• _Task directions_
Copy every line of the material below word for word, omitting the pictures.

• _Data extract_

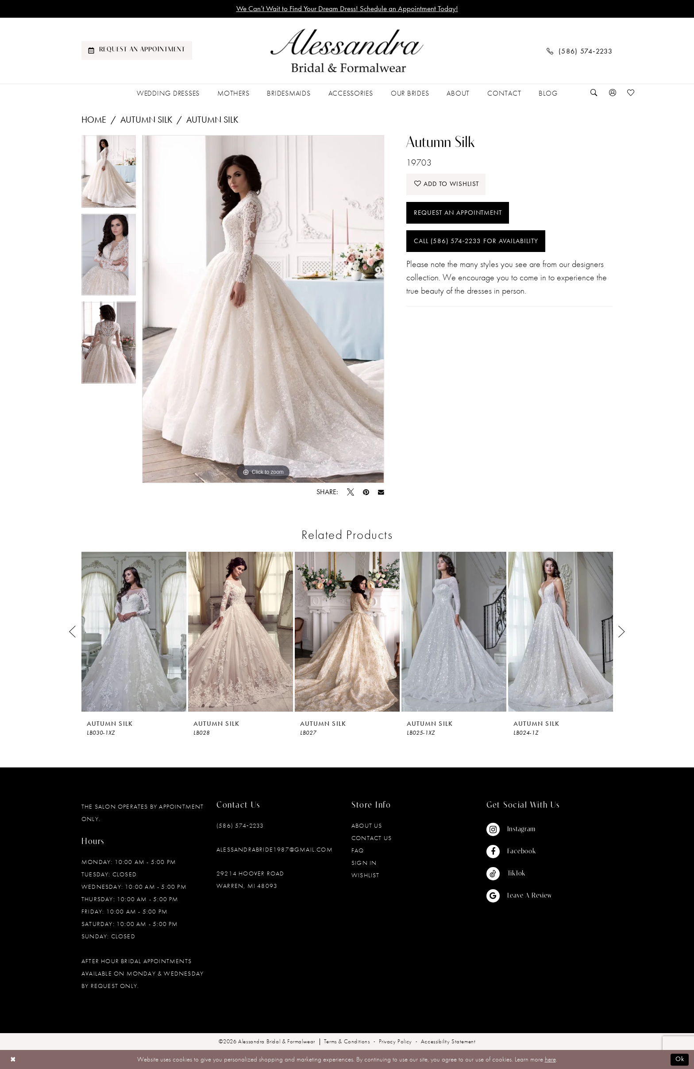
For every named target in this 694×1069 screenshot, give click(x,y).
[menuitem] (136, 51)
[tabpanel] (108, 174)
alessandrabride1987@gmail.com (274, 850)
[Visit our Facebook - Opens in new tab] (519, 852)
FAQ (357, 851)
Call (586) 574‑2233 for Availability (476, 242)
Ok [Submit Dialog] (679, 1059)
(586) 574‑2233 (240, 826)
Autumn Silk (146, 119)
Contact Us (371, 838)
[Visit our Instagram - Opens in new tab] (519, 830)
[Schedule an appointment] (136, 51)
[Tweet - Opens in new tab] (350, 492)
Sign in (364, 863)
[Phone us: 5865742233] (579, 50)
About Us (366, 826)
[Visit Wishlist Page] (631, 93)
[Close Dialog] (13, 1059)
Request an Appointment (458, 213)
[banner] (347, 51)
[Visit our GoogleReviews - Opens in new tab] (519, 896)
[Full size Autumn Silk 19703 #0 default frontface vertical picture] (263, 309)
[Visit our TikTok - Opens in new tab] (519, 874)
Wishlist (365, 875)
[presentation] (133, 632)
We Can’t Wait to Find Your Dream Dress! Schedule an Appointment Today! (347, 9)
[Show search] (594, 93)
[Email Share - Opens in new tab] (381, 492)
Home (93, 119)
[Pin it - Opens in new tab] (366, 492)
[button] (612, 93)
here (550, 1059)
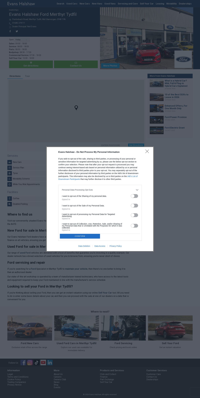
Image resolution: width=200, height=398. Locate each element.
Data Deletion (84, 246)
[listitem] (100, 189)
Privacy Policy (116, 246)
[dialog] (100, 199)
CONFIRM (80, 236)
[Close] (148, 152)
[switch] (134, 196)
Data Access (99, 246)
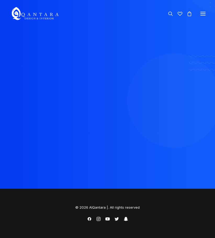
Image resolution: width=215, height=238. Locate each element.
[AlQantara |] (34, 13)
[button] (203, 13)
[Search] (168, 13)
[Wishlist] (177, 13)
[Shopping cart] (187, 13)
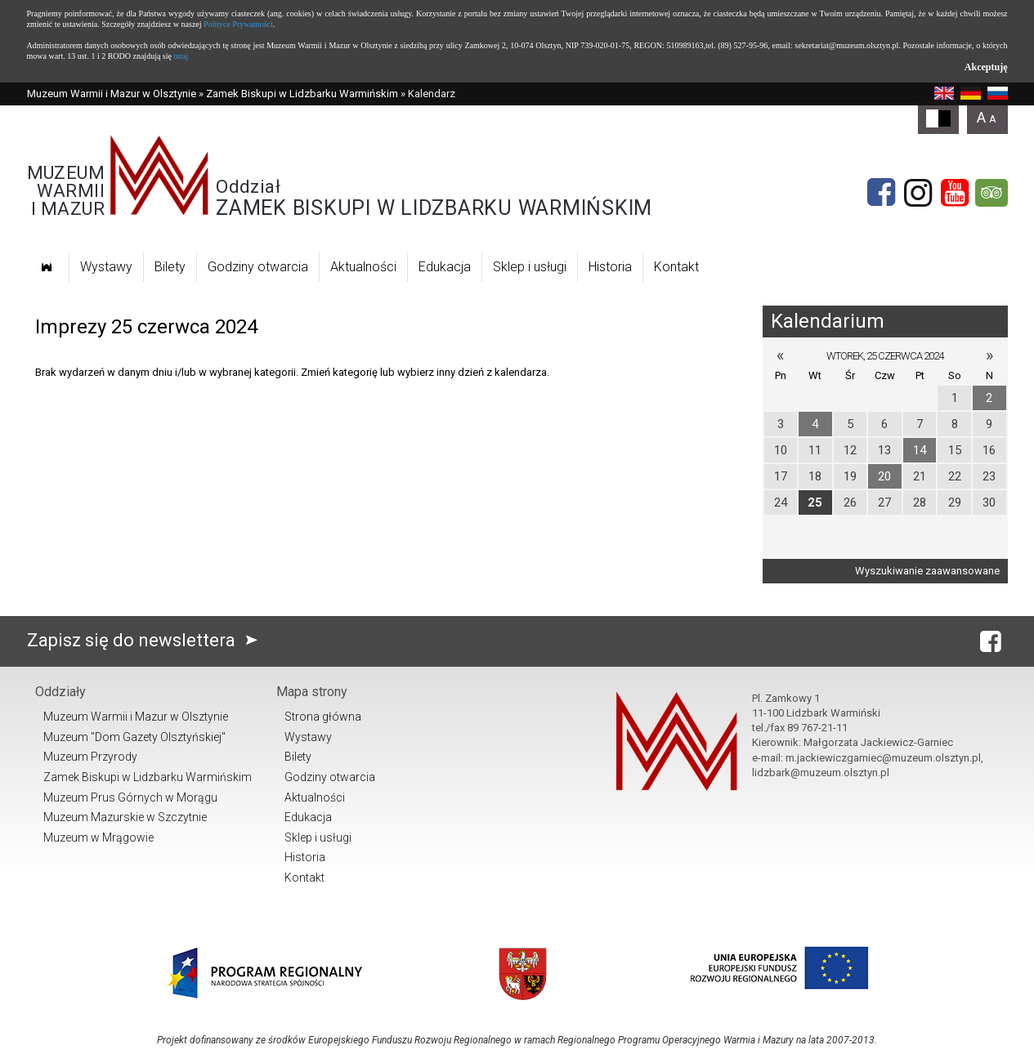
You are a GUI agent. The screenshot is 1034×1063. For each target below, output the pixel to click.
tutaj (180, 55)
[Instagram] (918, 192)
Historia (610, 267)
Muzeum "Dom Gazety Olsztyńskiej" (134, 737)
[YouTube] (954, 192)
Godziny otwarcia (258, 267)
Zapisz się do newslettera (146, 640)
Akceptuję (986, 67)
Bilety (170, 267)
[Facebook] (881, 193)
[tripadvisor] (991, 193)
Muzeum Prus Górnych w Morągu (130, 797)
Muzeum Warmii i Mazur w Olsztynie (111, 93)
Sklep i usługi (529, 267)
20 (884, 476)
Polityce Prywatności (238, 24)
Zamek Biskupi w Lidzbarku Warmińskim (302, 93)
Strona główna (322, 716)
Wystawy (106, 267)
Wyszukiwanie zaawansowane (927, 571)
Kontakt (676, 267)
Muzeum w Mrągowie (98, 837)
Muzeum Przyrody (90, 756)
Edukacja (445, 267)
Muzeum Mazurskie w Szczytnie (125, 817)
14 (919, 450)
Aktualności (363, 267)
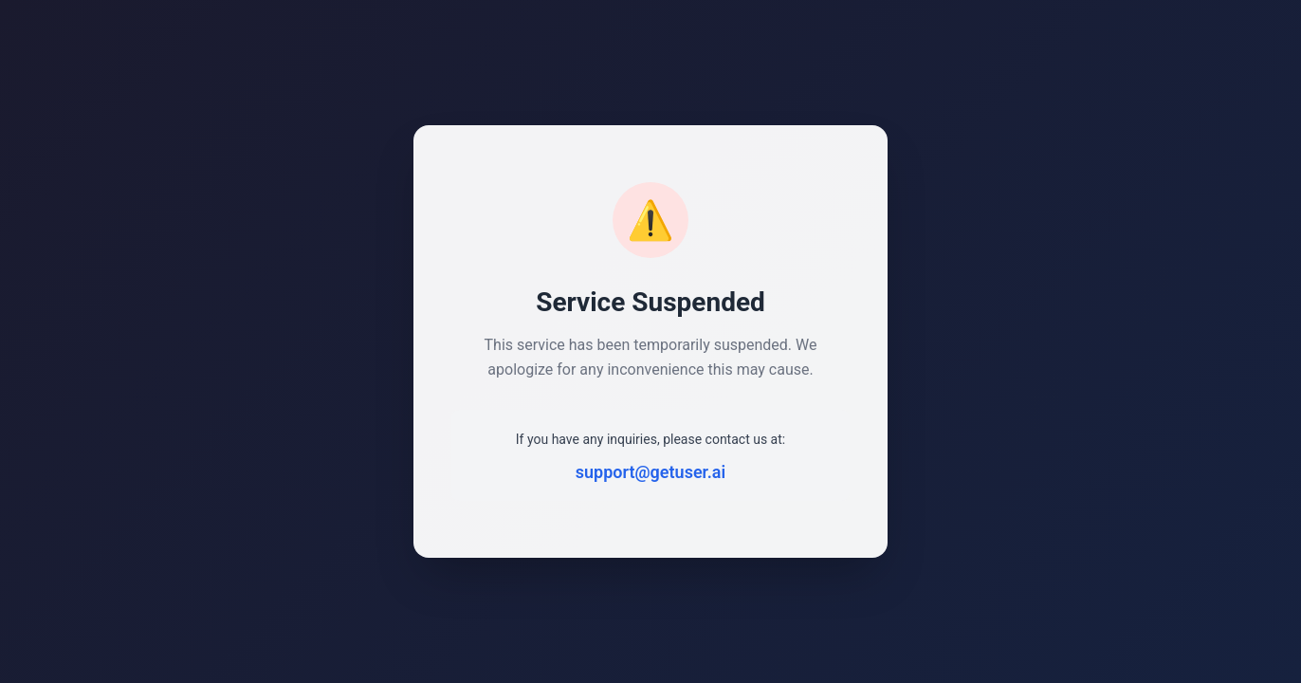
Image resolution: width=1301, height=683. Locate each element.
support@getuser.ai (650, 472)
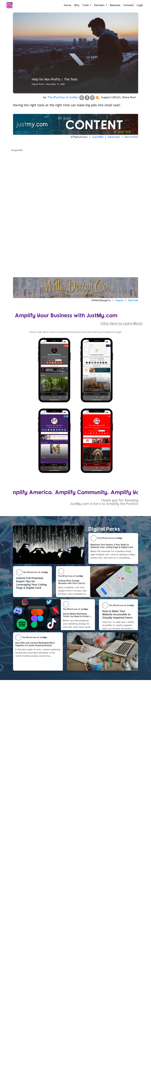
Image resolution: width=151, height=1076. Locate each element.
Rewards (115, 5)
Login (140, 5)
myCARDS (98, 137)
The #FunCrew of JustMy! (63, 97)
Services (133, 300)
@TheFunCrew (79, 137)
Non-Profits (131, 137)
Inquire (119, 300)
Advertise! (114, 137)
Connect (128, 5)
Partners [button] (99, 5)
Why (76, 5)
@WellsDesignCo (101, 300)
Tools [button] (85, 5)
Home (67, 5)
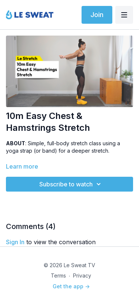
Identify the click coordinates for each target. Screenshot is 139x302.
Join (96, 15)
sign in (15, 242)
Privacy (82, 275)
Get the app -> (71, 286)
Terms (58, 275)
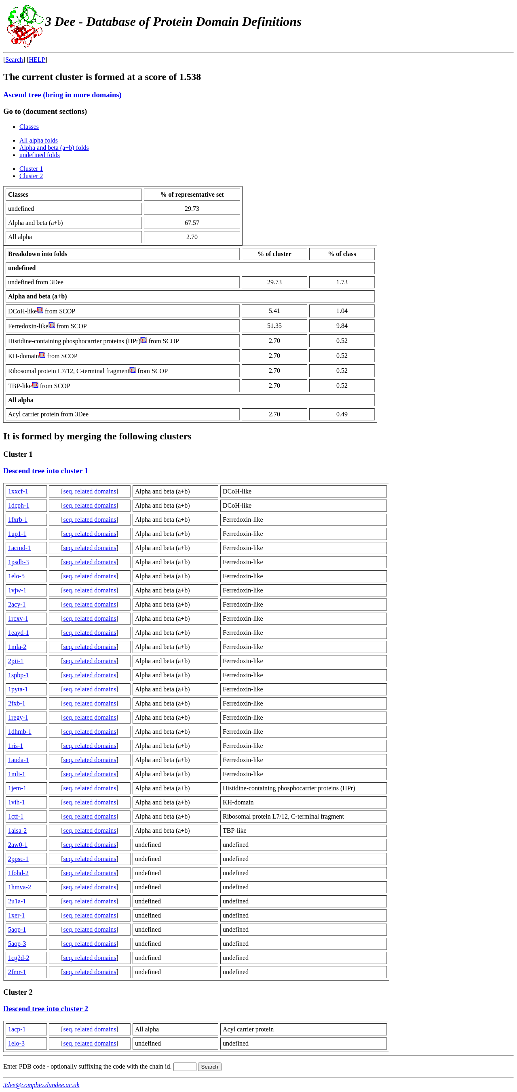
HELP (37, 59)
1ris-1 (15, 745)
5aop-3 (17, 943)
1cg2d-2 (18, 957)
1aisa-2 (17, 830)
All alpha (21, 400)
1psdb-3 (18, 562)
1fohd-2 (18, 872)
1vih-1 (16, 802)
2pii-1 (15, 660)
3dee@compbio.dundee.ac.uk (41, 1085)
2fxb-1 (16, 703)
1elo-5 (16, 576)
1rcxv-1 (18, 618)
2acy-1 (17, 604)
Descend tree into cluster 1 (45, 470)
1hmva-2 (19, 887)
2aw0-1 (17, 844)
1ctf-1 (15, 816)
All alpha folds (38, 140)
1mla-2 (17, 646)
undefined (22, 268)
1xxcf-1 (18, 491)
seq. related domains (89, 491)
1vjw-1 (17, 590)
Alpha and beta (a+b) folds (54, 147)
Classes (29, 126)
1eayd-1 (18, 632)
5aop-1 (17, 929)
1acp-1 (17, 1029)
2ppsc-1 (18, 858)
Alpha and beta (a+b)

• _Solution to this task_
For every named target in this 694×1069 screenshot, give click(x,y).
[menuitem] (136, 51)
[tabpanel] (108, 174)
alessandrabride1987@gmail.com (274, 850)
[Visit our Facebook - Opens in new tab] (519, 852)
FAQ (357, 851)
Call (586) 574‑2233 for Availability (476, 242)
Ok [Submit Dialog] (679, 1059)
(586) 574‑2233 (240, 826)
Autumn Silk (146, 119)
Contact Us (371, 838)
[Visit our Instagram - Opens in new tab] (519, 830)
[Schedule an appointment] (136, 51)
[Tweet - Opens in new tab] (350, 492)
Sign in (364, 863)
[Phone us: 5865742233] (579, 50)
About Us (366, 826)
[Visit Wishlist Page] (631, 93)
[Close Dialog] (13, 1059)
Request an Appointment (458, 213)
[banner] (347, 51)
[Visit our GoogleReviews - Opens in new tab] (519, 896)
[Full size Autumn Silk 19703 #0 default frontface vertical picture] (263, 309)
[Visit our TikTok - Opens in new tab] (519, 874)
Wishlist (365, 875)
[presentation] (133, 632)
We Can’t Wait to Find Your Dream Dress! Schedule an Appointment Today! (347, 9)
[Show search] (594, 93)
[Email Share - Opens in new tab] (381, 492)
Home (93, 119)
[Pin it - Opens in new tab] (366, 492)
[button] (612, 93)
here (550, 1059)
Image resolution: width=200, height=398. Locate each element.
Data Deletion (84, 246)
[listitem] (100, 189)
Privacy Policy (116, 246)
[dialog] (100, 199)
CONFIRM (80, 236)
[Close] (148, 152)
[switch] (134, 196)
Data Access (99, 246)
Image resolution: width=215, height=238. Locate each element.
[AlQantara |] (34, 13)
[button] (203, 13)
[Search] (168, 13)
[Wishlist] (177, 13)
[Shopping cart] (187, 13)
You are a GUI agent. The screenshot is 1034×1063. For each target below, output the pixel to click.
tutaj (180, 55)
[Instagram] (918, 192)
Historia (610, 267)
Muzeum "Dom Gazety Olsztyńskiej" (134, 737)
[YouTube] (954, 192)
Godziny otwarcia (258, 267)
Zapisz się do newslettera (146, 640)
Akceptuję (986, 67)
Bilety (170, 267)
[Facebook] (881, 193)
[tripadvisor] (991, 193)
Muzeum Prus Górnych w Morągu (130, 797)
Muzeum Warmii i Mazur w Olsztynie (111, 93)
Sklep i usługi (529, 267)
20 (884, 476)
Polityce Prywatności (238, 24)
Zamek Biskupi w Lidzbarku Warmińskim (302, 93)
Strona główna (322, 716)
Wystawy (106, 267)
Wyszukiwanie zaawansowane (927, 571)
Kontakt (676, 267)
Muzeum w Mrągowie (98, 837)
Muzeum Przyrody (90, 756)
Edukacja (445, 267)
Muzeum Mazurskie w Szczytnie (125, 817)
14 (919, 450)
Aktualności (363, 267)
Image resolution: width=1301, height=683. Locate each element.
support@getuser.ai (650, 472)
Image resolution: width=151, height=1076. Locate each element.
Rewards (115, 5)
Login (140, 5)
myCARDS (98, 137)
The #FunCrew of JustMy! (63, 97)
Services (133, 300)
@TheFunCrew (79, 137)
Non-Profits (131, 137)
Inquire (119, 300)
Advertise! (114, 137)
Connect (128, 5)
Partners [button] (99, 5)
Why (76, 5)
@WellsDesignCo (101, 300)
Tools [button] (85, 5)
Home (67, 5)
Identify the click coordinates for each target. Screenshot is 139x302.
Join (96, 15)
sign in (15, 242)
Privacy (82, 275)
Get the app -> (71, 286)
Terms (58, 275)
HELP (37, 59)
1ris-1 (15, 745)
5aop-3 (17, 943)
1cg2d-2 (18, 957)
1aisa-2 (17, 830)
All alpha (21, 400)
1psdb-3 (18, 562)
1fohd-2 (18, 872)
1vih-1 (16, 802)
2pii-1 (15, 660)
3dee@compbio.dundee.ac.uk (41, 1085)
2fxb-1 (16, 703)
1elo-5 (16, 576)
1rcxv-1 (18, 618)
2acy-1 (17, 604)
Descend tree into cluster 1 (45, 470)
1hmva-2 (19, 887)
2aw0-1 (17, 844)
1ctf-1 (15, 816)
All alpha folds (38, 140)
1mla-2 (17, 646)
undefined (22, 268)
1xxcf-1 (18, 491)
seq. related domains (89, 491)
1vjw-1 (17, 590)
Alpha and beta (a+b) folds (54, 147)
Classes (29, 126)
1eayd-1 (18, 632)
5aop-1 (17, 929)
1acp-1 (17, 1029)
2ppsc-1 (18, 858)
Alpha and beta (a+b)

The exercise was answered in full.